Supplied material –
# # # #

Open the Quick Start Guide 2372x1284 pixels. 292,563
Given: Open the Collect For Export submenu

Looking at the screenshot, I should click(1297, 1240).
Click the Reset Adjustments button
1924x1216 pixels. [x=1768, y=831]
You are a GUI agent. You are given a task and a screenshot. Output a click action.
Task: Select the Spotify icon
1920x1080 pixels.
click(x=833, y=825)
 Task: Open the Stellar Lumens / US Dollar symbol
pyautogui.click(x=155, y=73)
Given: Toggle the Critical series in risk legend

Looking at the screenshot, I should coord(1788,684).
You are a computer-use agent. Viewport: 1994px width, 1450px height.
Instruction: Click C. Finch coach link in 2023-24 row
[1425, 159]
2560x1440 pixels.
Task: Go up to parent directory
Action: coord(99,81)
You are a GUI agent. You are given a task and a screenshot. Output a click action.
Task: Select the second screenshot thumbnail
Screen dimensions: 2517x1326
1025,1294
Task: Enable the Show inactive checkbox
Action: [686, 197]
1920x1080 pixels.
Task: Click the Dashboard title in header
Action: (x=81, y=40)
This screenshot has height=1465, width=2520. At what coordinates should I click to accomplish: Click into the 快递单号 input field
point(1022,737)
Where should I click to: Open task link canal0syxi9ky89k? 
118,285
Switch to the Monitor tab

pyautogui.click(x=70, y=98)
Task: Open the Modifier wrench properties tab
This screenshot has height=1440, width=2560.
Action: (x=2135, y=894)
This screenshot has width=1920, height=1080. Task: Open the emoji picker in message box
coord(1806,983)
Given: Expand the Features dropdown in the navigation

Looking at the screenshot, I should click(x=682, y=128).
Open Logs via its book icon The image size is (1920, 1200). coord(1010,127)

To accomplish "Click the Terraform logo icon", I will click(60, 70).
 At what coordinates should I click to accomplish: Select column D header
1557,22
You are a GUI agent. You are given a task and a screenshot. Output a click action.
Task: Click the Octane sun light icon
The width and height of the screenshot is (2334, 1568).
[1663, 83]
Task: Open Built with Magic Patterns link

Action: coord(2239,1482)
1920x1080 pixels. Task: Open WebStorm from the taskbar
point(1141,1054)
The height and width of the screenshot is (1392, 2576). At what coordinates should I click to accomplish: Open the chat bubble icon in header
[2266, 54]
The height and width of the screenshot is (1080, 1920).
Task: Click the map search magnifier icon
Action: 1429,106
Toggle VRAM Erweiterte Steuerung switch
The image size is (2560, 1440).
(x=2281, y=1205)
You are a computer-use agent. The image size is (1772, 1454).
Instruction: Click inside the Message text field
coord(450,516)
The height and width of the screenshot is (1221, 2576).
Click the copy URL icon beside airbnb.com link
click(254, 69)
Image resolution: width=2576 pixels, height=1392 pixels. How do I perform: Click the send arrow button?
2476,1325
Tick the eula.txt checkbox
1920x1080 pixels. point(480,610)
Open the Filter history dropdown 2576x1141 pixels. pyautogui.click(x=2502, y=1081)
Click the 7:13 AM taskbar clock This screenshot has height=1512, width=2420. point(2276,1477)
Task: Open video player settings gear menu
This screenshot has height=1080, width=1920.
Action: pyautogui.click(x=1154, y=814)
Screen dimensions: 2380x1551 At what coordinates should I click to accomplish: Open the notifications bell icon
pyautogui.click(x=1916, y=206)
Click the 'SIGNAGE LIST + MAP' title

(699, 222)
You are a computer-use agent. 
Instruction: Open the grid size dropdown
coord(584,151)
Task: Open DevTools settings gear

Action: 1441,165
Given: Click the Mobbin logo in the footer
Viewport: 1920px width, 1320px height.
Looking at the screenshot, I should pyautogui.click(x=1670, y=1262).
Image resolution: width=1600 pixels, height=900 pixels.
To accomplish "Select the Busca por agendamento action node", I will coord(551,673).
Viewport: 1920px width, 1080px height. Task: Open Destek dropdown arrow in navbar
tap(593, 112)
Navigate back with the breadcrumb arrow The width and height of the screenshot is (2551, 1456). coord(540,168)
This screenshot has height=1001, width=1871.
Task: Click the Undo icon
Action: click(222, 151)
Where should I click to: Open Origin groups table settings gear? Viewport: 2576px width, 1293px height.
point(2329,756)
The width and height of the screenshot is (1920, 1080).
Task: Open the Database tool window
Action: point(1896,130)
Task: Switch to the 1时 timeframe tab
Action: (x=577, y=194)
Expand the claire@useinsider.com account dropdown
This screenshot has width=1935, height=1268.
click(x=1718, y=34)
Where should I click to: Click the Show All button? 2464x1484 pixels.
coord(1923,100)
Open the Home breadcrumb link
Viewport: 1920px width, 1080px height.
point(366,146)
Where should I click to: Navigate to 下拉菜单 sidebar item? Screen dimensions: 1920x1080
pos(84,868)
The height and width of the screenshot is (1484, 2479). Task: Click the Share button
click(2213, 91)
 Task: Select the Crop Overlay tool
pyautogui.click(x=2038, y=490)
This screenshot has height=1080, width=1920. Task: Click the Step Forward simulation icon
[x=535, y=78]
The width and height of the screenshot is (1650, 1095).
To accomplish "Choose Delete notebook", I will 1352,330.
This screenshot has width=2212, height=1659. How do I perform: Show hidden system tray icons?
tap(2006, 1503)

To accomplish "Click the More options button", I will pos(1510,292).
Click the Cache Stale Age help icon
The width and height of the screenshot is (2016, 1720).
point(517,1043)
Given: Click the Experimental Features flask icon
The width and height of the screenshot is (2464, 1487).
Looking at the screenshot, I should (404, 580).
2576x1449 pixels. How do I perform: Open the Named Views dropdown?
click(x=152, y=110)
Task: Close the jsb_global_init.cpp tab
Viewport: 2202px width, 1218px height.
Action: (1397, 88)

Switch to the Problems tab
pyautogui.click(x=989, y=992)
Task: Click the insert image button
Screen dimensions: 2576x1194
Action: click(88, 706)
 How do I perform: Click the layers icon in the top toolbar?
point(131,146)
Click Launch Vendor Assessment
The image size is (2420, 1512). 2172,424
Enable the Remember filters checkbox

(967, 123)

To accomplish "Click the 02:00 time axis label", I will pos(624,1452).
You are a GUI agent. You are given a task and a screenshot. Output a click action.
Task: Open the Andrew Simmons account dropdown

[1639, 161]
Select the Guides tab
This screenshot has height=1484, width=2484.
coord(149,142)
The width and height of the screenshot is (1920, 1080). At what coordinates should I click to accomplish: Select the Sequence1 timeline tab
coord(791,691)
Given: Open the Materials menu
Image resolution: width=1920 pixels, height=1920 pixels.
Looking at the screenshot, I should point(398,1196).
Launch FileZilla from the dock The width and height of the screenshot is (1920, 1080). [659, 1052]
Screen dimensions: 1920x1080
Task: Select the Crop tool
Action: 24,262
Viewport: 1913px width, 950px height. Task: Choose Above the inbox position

# # # #

Exercise directions –
Repeat the full set of records above character for character.

Result below –
Open the Quick Start Guide 2372x1284 pixels. 292,563
Given: Open the Collect For Export submenu

Looking at the screenshot, I should click(1297, 1240).
Click the Reset Adjustments button
1924x1216 pixels. [x=1768, y=831]
You are a GUI agent. You are given a task and a screenshot. Output a click action.
Task: Select the Spotify icon
1920x1080 pixels.
click(x=833, y=825)
 Task: Open the Stellar Lumens / US Dollar symbol
pyautogui.click(x=155, y=73)
Given: Toggle the Critical series in risk legend

Looking at the screenshot, I should coord(1788,684).
You are a computer-use agent. Viewport: 1994px width, 1450px height.
Instruction: Click C. Finch coach link in 2023-24 row
[1425, 159]
2560x1440 pixels.
Task: Go up to parent directory
Action: coord(99,81)
You are a GUI agent. You are given a task and a screenshot. Output a click action.
Task: Select the second screenshot thumbnail
Screen dimensions: 2517x1326
1025,1294
Task: Enable the Show inactive checkbox
Action: [686, 197]
1920x1080 pixels.
Task: Click the Dashboard title in header
Action: (x=81, y=40)
This screenshot has height=1465, width=2520. At what coordinates should I click to accomplish: Click into the 快递单号 input field
point(1022,737)
Where should I click to: Open task link canal0syxi9ky89k? 
118,285
Switch to the Monitor tab

pyautogui.click(x=70, y=98)
Task: Open the Modifier wrench properties tab
This screenshot has height=1440, width=2560.
Action: (x=2135, y=894)
This screenshot has width=1920, height=1080. Task: Open the emoji picker in message box
coord(1806,983)
Given: Expand the Features dropdown in the navigation

Looking at the screenshot, I should click(x=682, y=128).
Open Logs via its book icon The image size is (1920, 1200). coord(1010,127)

To accomplish "Click the Terraform logo icon", I will click(60, 70).
 At what coordinates should I click to accomplish: Select column D header
1557,22
You are a GUI agent. You are given a task and a screenshot. Output a click action.
Task: Click the Octane sun light icon
The width and height of the screenshot is (2334, 1568).
[1663, 83]
Task: Open Built with Magic Patterns link

Action: coord(2239,1482)
1920x1080 pixels. Task: Open WebStorm from the taskbar
point(1141,1054)
The height and width of the screenshot is (1392, 2576). At what coordinates should I click to accomplish: Open the chat bubble icon in header
[2266, 54]
The height and width of the screenshot is (1080, 1920).
Task: Click the map search magnifier icon
Action: 1429,106
Toggle VRAM Erweiterte Steuerung switch
The image size is (2560, 1440).
(x=2281, y=1205)
You are a computer-use agent. The image size is (1772, 1454).
Instruction: Click inside the Message text field
coord(450,516)
The height and width of the screenshot is (1221, 2576).
Click the copy URL icon beside airbnb.com link
click(254, 69)
Image resolution: width=2576 pixels, height=1392 pixels. How do I perform: Click the send arrow button?
2476,1325
Tick the eula.txt checkbox
1920x1080 pixels. point(480,610)
Open the Filter history dropdown 2576x1141 pixels. pyautogui.click(x=2502, y=1081)
Click the 7:13 AM taskbar clock This screenshot has height=1512, width=2420. point(2276,1477)
Task: Open video player settings gear menu
This screenshot has height=1080, width=1920.
Action: pyautogui.click(x=1154, y=814)
Screen dimensions: 2380x1551 At what coordinates should I click to accomplish: Open the notifications bell icon
pyautogui.click(x=1916, y=206)
Click the 'SIGNAGE LIST + MAP' title

(699, 222)
You are a computer-use agent. 
Instruction: Open the grid size dropdown
coord(584,151)
Task: Open DevTools settings gear

Action: 1441,165
Given: Click the Mobbin logo in the footer
Viewport: 1920px width, 1320px height.
Looking at the screenshot, I should pyautogui.click(x=1670, y=1262).
Image resolution: width=1600 pixels, height=900 pixels.
To accomplish "Select the Busca por agendamento action node", I will coord(551,673).
Viewport: 1920px width, 1080px height. Task: Open Destek dropdown arrow in navbar
tap(593, 112)
Navigate back with the breadcrumb arrow The width and height of the screenshot is (2551, 1456). coord(540,168)
This screenshot has height=1001, width=1871.
Task: Click the Undo icon
Action: click(222, 151)
Where should I click to: Open Origin groups table settings gear? Viewport: 2576px width, 1293px height.
point(2329,756)
The width and height of the screenshot is (1920, 1080).
Task: Open the Database tool window
Action: point(1896,130)
Task: Switch to the 1时 timeframe tab
Action: (x=577, y=194)
Expand the claire@useinsider.com account dropdown
This screenshot has width=1935, height=1268.
click(x=1718, y=34)
Where should I click to: Click the Show All button? 2464x1484 pixels.
coord(1923,100)
Open the Home breadcrumb link
Viewport: 1920px width, 1080px height.
point(366,146)
Where should I click to: Navigate to 下拉菜单 sidebar item? Screen dimensions: 1920x1080
pos(84,868)
The height and width of the screenshot is (1484, 2479). Task: Click the Share button
click(2213, 91)
 Task: Select the Crop Overlay tool
pyautogui.click(x=2038, y=490)
This screenshot has height=1080, width=1920. Task: Click the Step Forward simulation icon
[x=535, y=78]
The width and height of the screenshot is (1650, 1095).
To accomplish "Choose Delete notebook", I will 1352,330.
This screenshot has width=2212, height=1659. How do I perform: Show hidden system tray icons?
tap(2006, 1503)

To accomplish "Click the More options button", I will pos(1510,292).
Click the Cache Stale Age help icon
The width and height of the screenshot is (2016, 1720).
point(517,1043)
Given: Click the Experimental Features flask icon
The width and height of the screenshot is (2464, 1487).
Looking at the screenshot, I should (404, 580).
2576x1449 pixels. How do I perform: Open the Named Views dropdown?
click(x=152, y=110)
Task: Close the jsb_global_init.cpp tab
Viewport: 2202px width, 1218px height.
Action: (1397, 88)

Switch to the Problems tab
pyautogui.click(x=989, y=992)
Task: Click the insert image button
Screen dimensions: 2576x1194
Action: click(88, 706)
 How do I perform: Click the layers icon in the top toolbar?
point(131,146)
Click Launch Vendor Assessment
The image size is (2420, 1512). 2172,424
Enable the Remember filters checkbox

(967, 123)

To accomplish "Click the 02:00 time axis label", I will pos(624,1452).
You are a GUI agent. You are given a task and a screenshot. Output a click action.
Task: Open the Andrew Simmons account dropdown

[1639, 161]
Select the Guides tab
This screenshot has height=1484, width=2484.
coord(149,142)
The width and height of the screenshot is (1920, 1080). At what coordinates should I click to accomplish: Select the Sequence1 timeline tab
coord(791,691)
Given: Open the Materials menu
Image resolution: width=1920 pixels, height=1920 pixels.
Looking at the screenshot, I should point(398,1196).
Launch FileZilla from the dock The width and height of the screenshot is (1920, 1080). [659, 1052]
Screen dimensions: 1920x1080
Task: Select the Crop tool
Action: 24,262
Viewport: 1913px width, 950px height. Task: Choose Above the inbox position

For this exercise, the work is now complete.